DIRECTIONS FOR THIS TASK: Could the entries below be retyped exactly and in full?

--------------------

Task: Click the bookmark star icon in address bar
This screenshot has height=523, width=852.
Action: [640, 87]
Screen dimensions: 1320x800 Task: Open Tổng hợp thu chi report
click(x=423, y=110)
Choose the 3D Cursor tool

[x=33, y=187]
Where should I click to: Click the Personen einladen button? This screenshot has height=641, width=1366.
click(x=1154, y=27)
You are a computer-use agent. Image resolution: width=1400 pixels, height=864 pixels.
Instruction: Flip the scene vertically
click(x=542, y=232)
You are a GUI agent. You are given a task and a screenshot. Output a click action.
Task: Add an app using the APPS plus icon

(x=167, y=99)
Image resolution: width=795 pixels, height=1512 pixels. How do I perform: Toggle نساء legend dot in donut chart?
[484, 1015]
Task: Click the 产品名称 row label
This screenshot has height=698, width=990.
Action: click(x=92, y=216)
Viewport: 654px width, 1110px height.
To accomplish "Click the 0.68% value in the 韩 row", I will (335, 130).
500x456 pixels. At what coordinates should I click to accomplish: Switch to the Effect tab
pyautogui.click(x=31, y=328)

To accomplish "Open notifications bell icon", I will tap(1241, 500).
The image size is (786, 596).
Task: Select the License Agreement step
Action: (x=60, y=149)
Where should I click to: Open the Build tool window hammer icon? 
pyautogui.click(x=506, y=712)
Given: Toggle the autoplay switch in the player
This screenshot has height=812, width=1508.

--------------------

ANSWER TO THE EXERCISE:
Task: Click the bookmark star icon in address bar
This screenshot has height=523, width=852.
Action: [640, 87]
Screen dimensions: 1320x800 Task: Open Tổng hợp thu chi report
click(x=423, y=110)
Choose the 3D Cursor tool

[x=33, y=187]
Where should I click to: Click the Personen einladen button? This screenshot has height=641, width=1366.
click(x=1154, y=27)
You are a computer-use agent. Image resolution: width=1400 pixels, height=864 pixels.
Instruction: Flip the scene vertically
click(x=542, y=232)
You are a GUI agent. You are given a task and a screenshot. Output a click action.
Task: Add an app using the APPS plus icon

(x=167, y=99)
Image resolution: width=795 pixels, height=1512 pixels. How do I perform: Toggle نساء legend dot in donut chart?
[484, 1015]
Task: Click the 产品名称 row label
This screenshot has height=698, width=990.
Action: click(x=92, y=216)
Viewport: 654px width, 1110px height.
To accomplish "Click the 0.68% value in the 韩 row", I will (335, 130).
500x456 pixels. At what coordinates should I click to accomplish: Switch to the Effect tab
pyautogui.click(x=31, y=328)

To accomplish "Open notifications bell icon", I will tap(1241, 500).
The image size is (786, 596).
Task: Select the License Agreement step
Action: (x=60, y=149)
Where should I click to: Open the Build tool window hammer icon? 
pyautogui.click(x=506, y=712)
Given: Toggle the autoplay switch in the player
This screenshot has height=812, width=1508.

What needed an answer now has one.